Le microbiote pulmonaire

Plusieurs études ont mis en évidence le rôle des colonies microbiennes et fongiques pulmonaires dans le développement d’infections respiratoires et d’allergies. La recherche a mis en évidence l’existence d’un dialogue entre microbiote intestinal et microbiote pulmonaire, qui aurait une influence sur les maladies ORL, en particulier dans l’évolution de maladies respiratoires comme la bronchopneumopathie chronique obstructive (BPCO), l’asthme et la fibrose kystique.

En 2014, des travaux ont montré que la prise de probiotiques, dont la souche Lactobacillus Brevis, était associée à une réduction de l’incidence de l’infection grippale chez les enfants d’âge scolaire. D’autres travaux ont observé, chez des personnes décédées du Covid, une diminution significative des bactéries lactobacilles et bifidobactéries associées au bon fonctionnement du système immunitaire.

Plusieurs travaux suggèrent qu’une souche courante telle que L. Rhamnosus GG pourrait renforcer les barrières intestinale et pulmonaire, réduire certains marqueurs de l’inflammation, stimuler les lymphocytes T-Reg et diminuer les cytokines pro-inflammatoires. Un autre effet étudié des probiotiques concerne le maintien de l’intégrité de la muqueuse intestinale, une des voies d’entrée du SARS-CoV-2.

L’importance du microbiote pulmonaire est telle qu’un spray nasal probiotique est une piste sérieusement étudiée, en complément des probiotiques par voie orale. Des chercheurs ont par ailleurs isolé, chez des personnes en bonne santé, des souches de lactobacilles capables de limiter la croissance de certains agents pathogènes au niveau du nasopharynx.

En résumé : des pistes concrètes pour soutenir son système immunitaire

Se constituer une bonne flore intestinale avec des aliments adaptés, et se complémenter si besoin avec des probiotiques ciblés, sur avis d’un professionnel.
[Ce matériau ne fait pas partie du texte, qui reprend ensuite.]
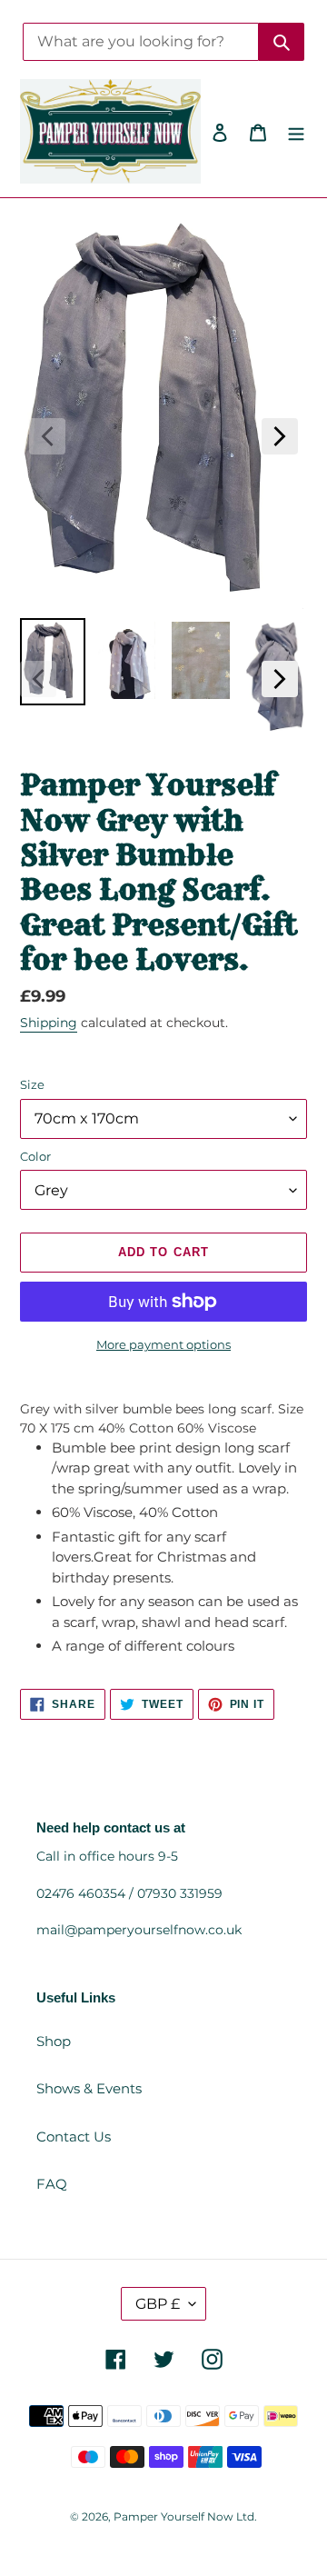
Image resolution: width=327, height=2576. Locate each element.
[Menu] (296, 131)
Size (32, 1084)
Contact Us (73, 2136)
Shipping (48, 1022)
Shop (53, 2041)
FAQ (51, 2183)
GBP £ (157, 2303)
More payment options (163, 1344)
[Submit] (281, 42)
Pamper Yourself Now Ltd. (185, 2516)
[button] (47, 436)
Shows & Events (89, 2088)
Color (35, 1156)
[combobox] (141, 42)
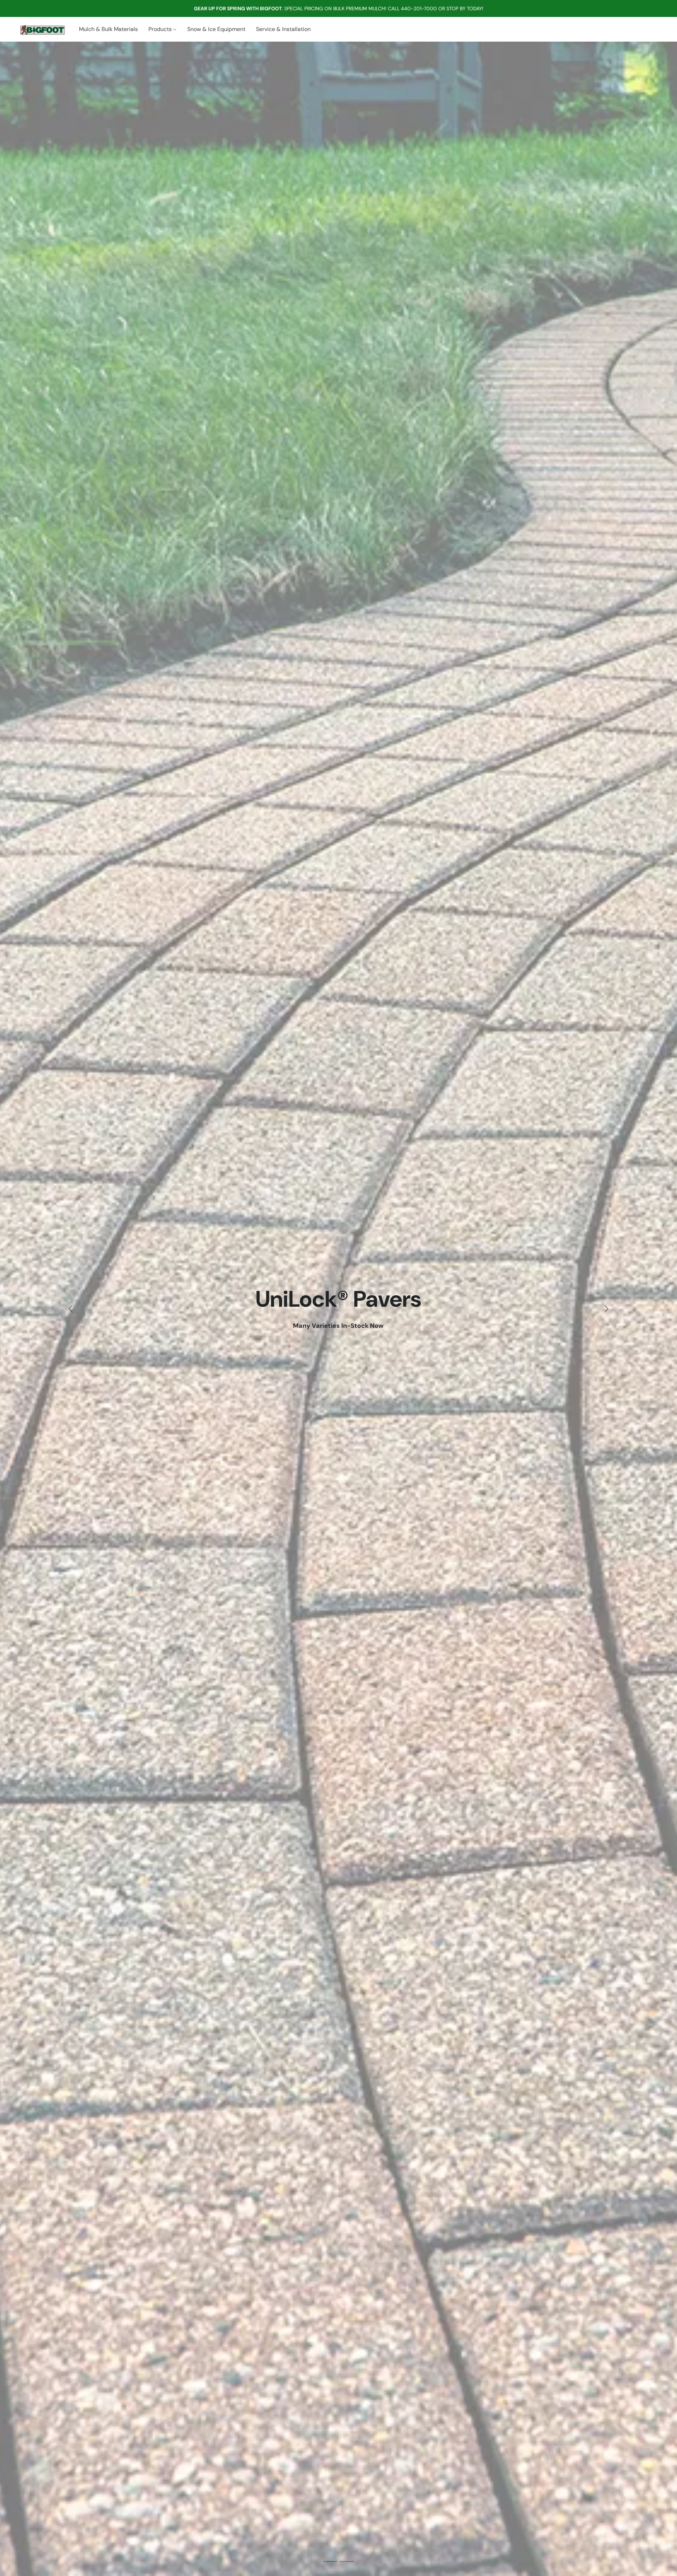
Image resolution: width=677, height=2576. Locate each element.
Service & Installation (283, 29)
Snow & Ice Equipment (216, 29)
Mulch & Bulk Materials (108, 29)
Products (160, 29)
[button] (41, 29)
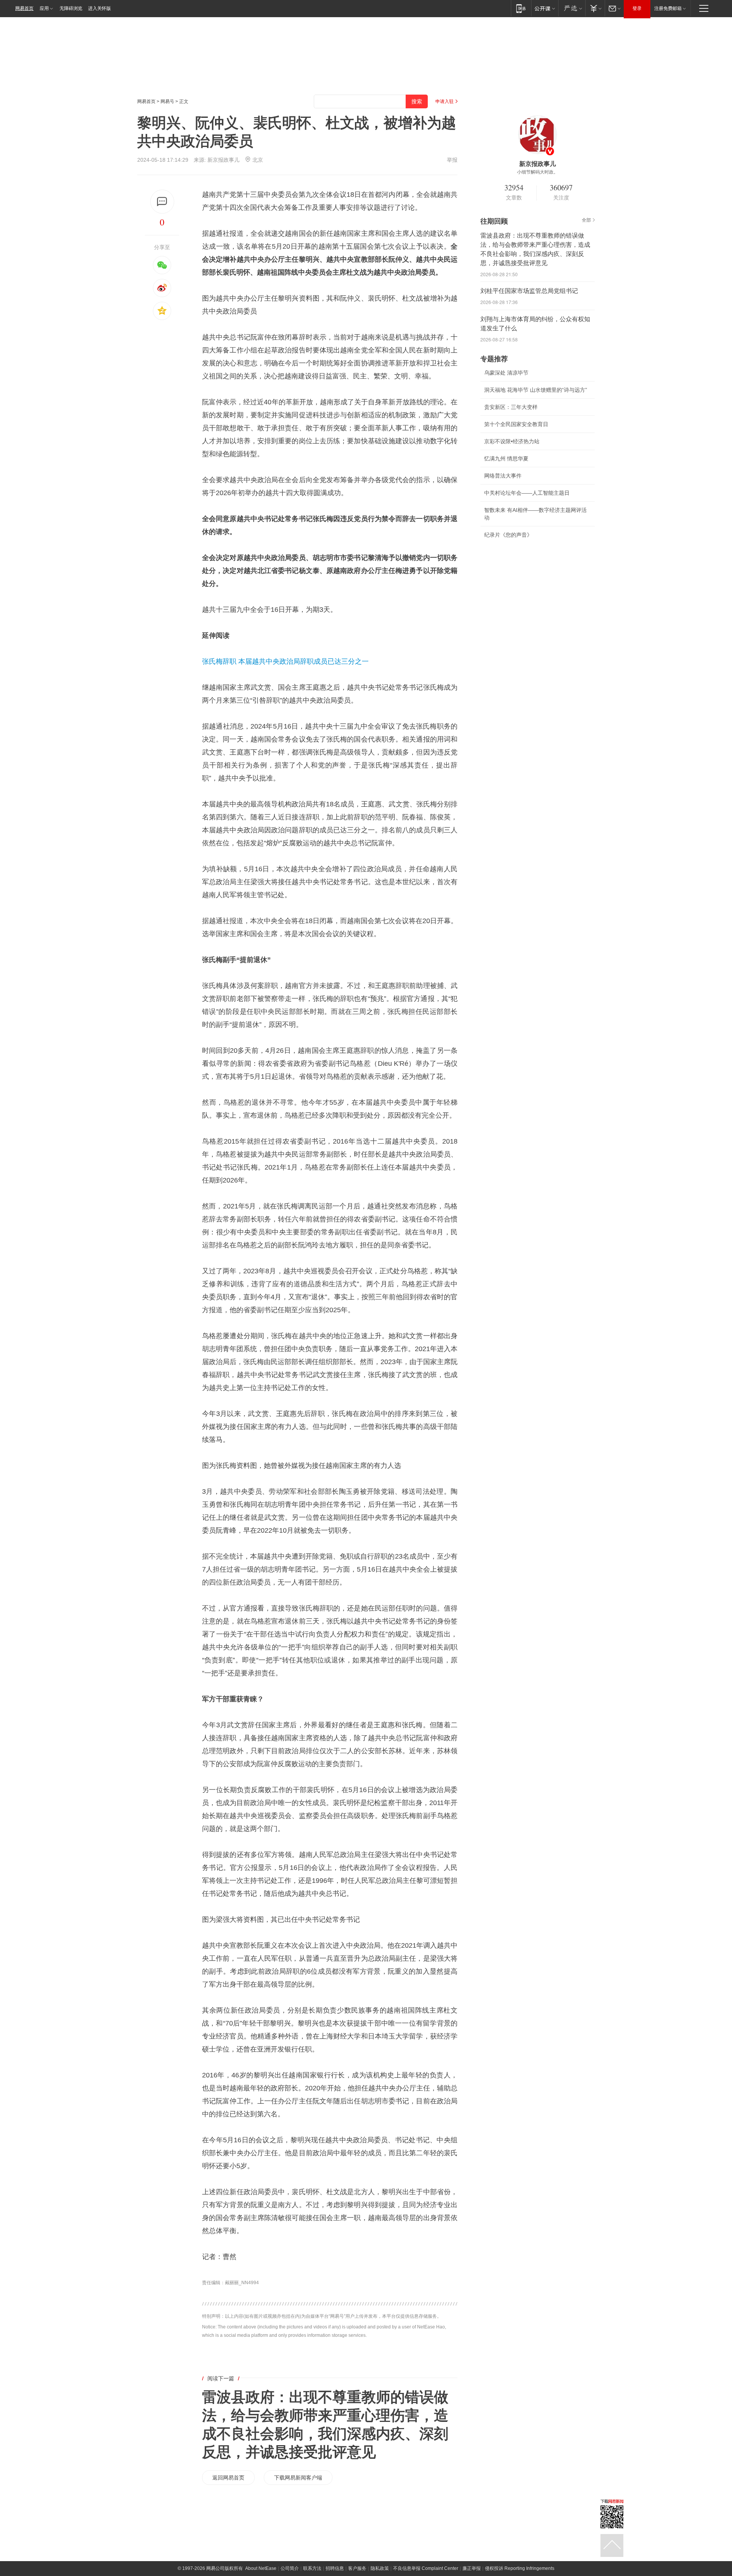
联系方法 (312, 2568)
La diète méditerranéenne, ou assimilée, reste une façon adaptée de se nourrir.

Les légumes bio crus ou cuits à chaleur douce : le brocoli, tous les choux, la courge, le fenouil, les champignons, la betterave, la patate douce, l’artichaut, les asperges, les pois mange-tout, les endives, les salades vertes, l’ail, l’échalote, les oignons…

Les fruits : les avocats, les fruits rouges, les agrumes, les abricots, les pommes, les poires, les prunes.

Les céréales complètes : l’avoine, le sarrasin, le millet.

Les légumineuses : les lentilles, les pois cassés, les haricots blancs, rouges, noirs, les fèves.

Les oléagineux : les noix, les pistaches, les noisettes, les graines de courge, de lin, les amandes, les noix de macadamia.

Les huiles d’olive, de noix, de lin, de colza, de cameline (crues).

Les aromates et les épices : le persil, la ciboulette, le thym, le romarin, la coriandre, le gingembre, le poivre noir, la cannelle, le curcuma…

Les fromages et les laitages de chèvre, de brebis et de bufflonne.

Les petits poissons gras : sardines, maquereaux, hareng, anchois.

Les œufs coque ou mollet.

Les viandes : en manger moins, mais de meilleure qualité, en privilégiant la viande blanche et les animaux nourris à l’herbe et aux grains.

Veillez en particulier à un apport suffisant en fibres, le meilleur substrat (prébiotique) du microbiote : entre 30 et 50 g par jour, conformément aux recommandations officielles. Pensez aux aliments lactofermentés.

Limitez le gluten, l’excès de produits laitiers de vache, les métaux lourds et pesticides, la viande rouge, les gros poissons (thon, saumon…), le soja, les aliments ultra-transformés, les aliments à index glycémique élevé, et privilégiez une alimentation bio quand c’est possible.

La vaccination et le soutien de l’immunité naturelle ne s’opposent pas : une bonne nutrition et un microbiote équilibré contribuent à soutenir les défenses de l’organisme, en complément et non à la place d’un avis médical.